Stills from Brother Jakob, Tales of the Singers and the Murderers and Dil Leyla
Every year, the cinema of a selected country is the special guest at Krakow Film Festival. This time, a vast part of the festival programme will be dedicated to the artistic output of Poland's western neighbour. In the "Focus on Germany" section, the latest documentary and short films will be shown, as well as films for young audience and a selection of student films. The filmmakers from Germany and Poland will meet at an industry conference.
- German films will also be included in three international competitions. It is a very powerful cinema, this year, 332 German films were submitted. It is high time to get back to this cinematography. For the first time, we presented German documentary films in 2008, and it was the Panorama of German cinema, which was shown then, that became the beginning of the presentations of national cinemas, but in the expanded formula, with the forum for producers, workshops and the industry conference, which should encourage joint production enterprises, says Krzysztof Gierat, the director of Krakow Film Festival.
In the main programme of the section "Focus on Germany," there will be 8 feature-length documentary films. "The Promise" (dir. Marcus Vetter and Karin Steinberger) is a story of the passion and the crime which shook the community of the state of Virginia in 1985. It is also a story about the first trial broadcast in the United States, seen through the eyes of its participants and the convicts themselves. Prisoners are also the main protagonists of the film "Tales of the Singers and the Murderers" (dir. Stefan Eberlein). The documentary film depicts the remarkable phenomenon of the national competition in which the convicts from all over Russia sing their way to victory with songs about longing, war, love and forgiveness.

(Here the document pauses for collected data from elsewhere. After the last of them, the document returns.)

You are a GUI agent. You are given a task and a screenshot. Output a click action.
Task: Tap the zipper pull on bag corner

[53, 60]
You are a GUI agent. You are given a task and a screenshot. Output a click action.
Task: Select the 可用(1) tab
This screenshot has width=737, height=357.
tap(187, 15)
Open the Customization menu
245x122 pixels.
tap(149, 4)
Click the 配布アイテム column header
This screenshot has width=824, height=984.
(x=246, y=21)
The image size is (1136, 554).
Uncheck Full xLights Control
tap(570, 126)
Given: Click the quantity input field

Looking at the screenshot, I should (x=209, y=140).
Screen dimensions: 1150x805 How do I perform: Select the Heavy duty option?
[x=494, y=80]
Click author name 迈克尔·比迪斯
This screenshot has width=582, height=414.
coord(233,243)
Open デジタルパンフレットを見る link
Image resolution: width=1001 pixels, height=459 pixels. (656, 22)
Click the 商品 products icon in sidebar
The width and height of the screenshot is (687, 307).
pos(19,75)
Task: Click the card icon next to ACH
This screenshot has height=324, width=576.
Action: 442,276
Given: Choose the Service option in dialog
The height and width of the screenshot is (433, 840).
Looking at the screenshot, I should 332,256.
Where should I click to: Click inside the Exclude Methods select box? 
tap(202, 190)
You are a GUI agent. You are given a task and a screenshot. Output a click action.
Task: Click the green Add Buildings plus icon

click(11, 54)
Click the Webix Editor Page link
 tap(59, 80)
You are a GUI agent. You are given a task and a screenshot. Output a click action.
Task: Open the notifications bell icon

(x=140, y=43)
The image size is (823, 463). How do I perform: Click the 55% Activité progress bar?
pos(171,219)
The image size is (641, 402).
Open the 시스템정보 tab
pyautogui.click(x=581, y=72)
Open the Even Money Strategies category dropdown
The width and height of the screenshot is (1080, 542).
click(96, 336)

Next two films were made in the Middle East, and both deal with the conflicts in that region. Katharina Waisburd, the director of "Holy Zoo," offers a new, original look at the subject matter of the Israeli-Palestinian conflict. She thoroughly illustrates the relations of the Jewish and the Muslim employees of the zoo in Jerusalem - full of friendship, though not devoid of tensions. Whereas "Dil Leyla" (dir. Asli Özarslan) presents the inspiring fate of the youngest mayor in Turkey, a charismatic woman, Leyla Imret, who was 26 years old when she took up the post in a small town, Cizre, in the very heart of the Kurdish resistance movement.
The films "Happy" and "Brother Jakob" are, in turn, very intimate looks of the filmmakers at their loved ones. In "Brother Jacob," the director Eli Roland Sachs makes an attempt to understand the decision of his brother, who converted to Islam after reading the Quran a few years earlier. The director Carolin Genreith, the daughter of the protagonist of the film "Happy,"looks for the answer to the question what is really behind her father's relationship with the thirty years his junior Thai woman.
The film which deserves particular attention is the latest production by the eminent Ukrainian documentary filmmaker, Sergey Loznitsa, the multiple award-winner of the highest laurels at Krakow Film Festival. "Austerlitz" is a thought-provoking film, leading to deep reflection, which shows the observation of the contemporary tourists visiting the memorial sites of the victims of the Holocaust. The film won Grand Prix of the festival in Leipzig.
The partners of the section "Focus on Germany" are: the Consulate General of Germany in Krakow, Goethe-Institut in Krakow, German Films, the Nuremberg House in Krakow, the festival DOKLeipzig and Krakow Technology Park.
The 57th Krakow Film Festival is held from May 28 to June 4, 2017.